I took off this morning in hopes of finding some Greater Prairie Chickens in 
the NE corner of the state.

Initially I drove to Tamarack SWA and drove around the west and south sides, 
south of I-76.  I found no chickens, but lots of sparrows and kingbirds, so I 
continued down Logan County Road 93 (Red Lion exit road to the south).  I've 
had success with chickens on this road before, but all the cornfields which 
seem to attract them had been wiped out by hail, and hardly any birds were 
evident.

Next up was Haxtun.  I had a couple of Red-headed Woodpeckers on the north side 
of the city park, which also held a couple of Western Wood Pewees, a Wilson's 
Warbler and the ubiquitous Red-breasted Nuthatch.  Most interesting was a first 
year Magnolia Warbler.  The bird was yellow underneath with a gray hood and 
eye-ring.  I was going to call Nashville until I noticed a pair of bright 
wing-bars.  I did not see any black streaking along the flanks, however.

>From Haxtun, I headed east to PCR 29 and then south, hoping to find some water 
>spots.  Not much along the way, but the Patent Creek Playa along YCR 58 had a 
>few Burrowing Owls, lots of Killdeers and habitat that might be good for 
>Buff-breasted Sandpiper if anyone is in the area and wants to take a peek over 
>the next few weeks.  It is a nice spot that with a little more water can get 
>interesting.

>From Patent Creek, I continued toward Wray until I finally hit gold with four 
>Greater Prairie Chickens crossing the road, who knows why, but I was glad they 
>did.  This was on FF north of the Bledsoe feedlot at CR 422.

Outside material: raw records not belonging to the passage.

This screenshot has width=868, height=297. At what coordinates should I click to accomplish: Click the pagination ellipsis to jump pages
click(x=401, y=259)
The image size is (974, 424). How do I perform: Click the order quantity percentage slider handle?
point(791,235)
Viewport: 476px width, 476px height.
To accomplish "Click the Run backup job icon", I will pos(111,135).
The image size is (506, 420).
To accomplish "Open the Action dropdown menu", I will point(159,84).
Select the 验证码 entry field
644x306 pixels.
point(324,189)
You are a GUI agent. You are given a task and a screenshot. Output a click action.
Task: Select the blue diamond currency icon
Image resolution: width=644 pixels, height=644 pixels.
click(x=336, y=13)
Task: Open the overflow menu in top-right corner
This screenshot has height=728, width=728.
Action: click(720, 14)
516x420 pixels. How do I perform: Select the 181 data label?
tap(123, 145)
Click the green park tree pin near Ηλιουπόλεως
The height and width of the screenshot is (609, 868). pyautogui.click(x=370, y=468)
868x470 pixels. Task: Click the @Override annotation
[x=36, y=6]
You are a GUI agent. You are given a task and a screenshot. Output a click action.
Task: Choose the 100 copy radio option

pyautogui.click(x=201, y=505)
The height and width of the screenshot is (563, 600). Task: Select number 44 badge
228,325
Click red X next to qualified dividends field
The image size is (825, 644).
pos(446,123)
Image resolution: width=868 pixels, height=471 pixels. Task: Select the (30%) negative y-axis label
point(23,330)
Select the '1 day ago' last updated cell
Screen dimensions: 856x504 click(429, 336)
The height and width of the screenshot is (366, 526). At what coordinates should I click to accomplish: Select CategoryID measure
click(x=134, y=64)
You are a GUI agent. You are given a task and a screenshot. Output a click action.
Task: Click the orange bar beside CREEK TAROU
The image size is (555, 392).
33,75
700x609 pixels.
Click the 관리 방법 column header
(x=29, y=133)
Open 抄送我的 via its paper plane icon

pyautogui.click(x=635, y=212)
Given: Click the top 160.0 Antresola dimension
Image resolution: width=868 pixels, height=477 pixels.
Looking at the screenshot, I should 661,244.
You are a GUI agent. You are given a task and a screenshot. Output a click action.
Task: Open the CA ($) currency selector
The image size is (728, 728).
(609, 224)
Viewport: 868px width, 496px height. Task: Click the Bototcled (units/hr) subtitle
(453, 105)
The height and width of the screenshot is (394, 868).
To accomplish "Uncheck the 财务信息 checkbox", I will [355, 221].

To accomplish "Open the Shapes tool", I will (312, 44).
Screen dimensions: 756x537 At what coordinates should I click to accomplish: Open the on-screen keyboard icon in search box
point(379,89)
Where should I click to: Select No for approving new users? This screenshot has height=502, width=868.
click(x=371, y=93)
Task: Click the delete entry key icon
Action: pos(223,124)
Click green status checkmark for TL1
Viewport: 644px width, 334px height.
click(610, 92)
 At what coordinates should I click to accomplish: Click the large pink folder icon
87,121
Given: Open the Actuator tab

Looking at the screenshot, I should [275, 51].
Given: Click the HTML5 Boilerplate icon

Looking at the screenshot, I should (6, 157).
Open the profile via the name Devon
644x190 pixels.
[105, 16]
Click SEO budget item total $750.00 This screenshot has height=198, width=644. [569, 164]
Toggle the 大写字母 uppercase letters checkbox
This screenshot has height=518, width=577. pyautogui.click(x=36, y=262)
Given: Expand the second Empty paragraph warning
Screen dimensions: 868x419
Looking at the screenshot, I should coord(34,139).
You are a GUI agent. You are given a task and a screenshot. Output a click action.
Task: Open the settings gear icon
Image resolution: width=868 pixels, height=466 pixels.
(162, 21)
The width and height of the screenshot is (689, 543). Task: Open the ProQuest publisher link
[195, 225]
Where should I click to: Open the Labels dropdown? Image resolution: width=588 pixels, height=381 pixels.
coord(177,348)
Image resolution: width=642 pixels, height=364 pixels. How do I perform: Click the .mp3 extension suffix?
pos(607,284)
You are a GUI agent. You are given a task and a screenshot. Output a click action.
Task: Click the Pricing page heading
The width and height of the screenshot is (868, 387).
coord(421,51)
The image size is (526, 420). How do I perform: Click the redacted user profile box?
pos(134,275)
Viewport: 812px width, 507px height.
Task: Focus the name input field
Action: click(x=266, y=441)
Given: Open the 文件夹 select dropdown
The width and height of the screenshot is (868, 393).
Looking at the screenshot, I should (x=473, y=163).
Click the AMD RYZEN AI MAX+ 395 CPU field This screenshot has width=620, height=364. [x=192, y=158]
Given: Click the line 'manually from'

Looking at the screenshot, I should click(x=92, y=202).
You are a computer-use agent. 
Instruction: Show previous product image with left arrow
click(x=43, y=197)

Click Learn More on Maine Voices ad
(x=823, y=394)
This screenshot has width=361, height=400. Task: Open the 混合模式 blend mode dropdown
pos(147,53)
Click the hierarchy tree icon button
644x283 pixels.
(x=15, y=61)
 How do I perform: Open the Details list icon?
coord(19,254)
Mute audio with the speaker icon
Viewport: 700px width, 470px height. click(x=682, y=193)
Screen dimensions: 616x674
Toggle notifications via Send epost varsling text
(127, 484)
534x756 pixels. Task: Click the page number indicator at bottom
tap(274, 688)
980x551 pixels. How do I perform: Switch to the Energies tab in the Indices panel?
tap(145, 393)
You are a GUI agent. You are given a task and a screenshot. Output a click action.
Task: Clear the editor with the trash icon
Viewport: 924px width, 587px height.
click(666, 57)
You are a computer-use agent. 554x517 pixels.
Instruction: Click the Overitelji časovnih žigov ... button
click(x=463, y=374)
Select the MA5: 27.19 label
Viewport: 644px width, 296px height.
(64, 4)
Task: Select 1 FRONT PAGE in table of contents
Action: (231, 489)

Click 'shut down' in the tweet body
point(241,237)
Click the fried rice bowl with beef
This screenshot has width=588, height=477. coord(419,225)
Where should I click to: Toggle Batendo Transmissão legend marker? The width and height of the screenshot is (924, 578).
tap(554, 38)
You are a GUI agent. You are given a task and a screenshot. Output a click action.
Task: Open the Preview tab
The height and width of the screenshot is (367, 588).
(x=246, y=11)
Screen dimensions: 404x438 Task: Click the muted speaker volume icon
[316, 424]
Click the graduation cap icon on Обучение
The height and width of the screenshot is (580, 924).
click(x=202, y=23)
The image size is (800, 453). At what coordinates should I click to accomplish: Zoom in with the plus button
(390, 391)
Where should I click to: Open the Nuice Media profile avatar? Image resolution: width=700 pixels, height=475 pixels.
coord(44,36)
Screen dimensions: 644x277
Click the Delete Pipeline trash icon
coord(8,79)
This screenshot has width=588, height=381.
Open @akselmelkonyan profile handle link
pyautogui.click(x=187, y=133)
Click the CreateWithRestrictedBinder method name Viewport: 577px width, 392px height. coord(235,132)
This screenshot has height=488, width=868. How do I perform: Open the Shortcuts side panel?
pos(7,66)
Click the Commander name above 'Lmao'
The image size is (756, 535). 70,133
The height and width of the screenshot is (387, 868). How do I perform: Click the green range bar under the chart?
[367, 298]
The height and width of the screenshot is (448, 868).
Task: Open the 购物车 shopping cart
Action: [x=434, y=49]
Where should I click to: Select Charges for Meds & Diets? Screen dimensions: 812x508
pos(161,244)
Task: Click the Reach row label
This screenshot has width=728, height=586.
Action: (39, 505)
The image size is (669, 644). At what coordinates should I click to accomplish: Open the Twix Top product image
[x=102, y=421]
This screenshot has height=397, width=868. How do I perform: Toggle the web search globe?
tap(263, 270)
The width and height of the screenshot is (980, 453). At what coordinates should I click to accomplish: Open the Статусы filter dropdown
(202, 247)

After lunch at the Riverside Café in Wray (I think I was celebrating my 30th 
anniversary of first eating there) I stopped at Stalker Ponds.  I had an 
enjoyable walk back to the NW corner.  If you visit keep going back as far as 
you can, because that's where the shorebirds are, Spotted, Least and 
Semi-palmated in my case today.  A family of Orchard Orioles were below the dam.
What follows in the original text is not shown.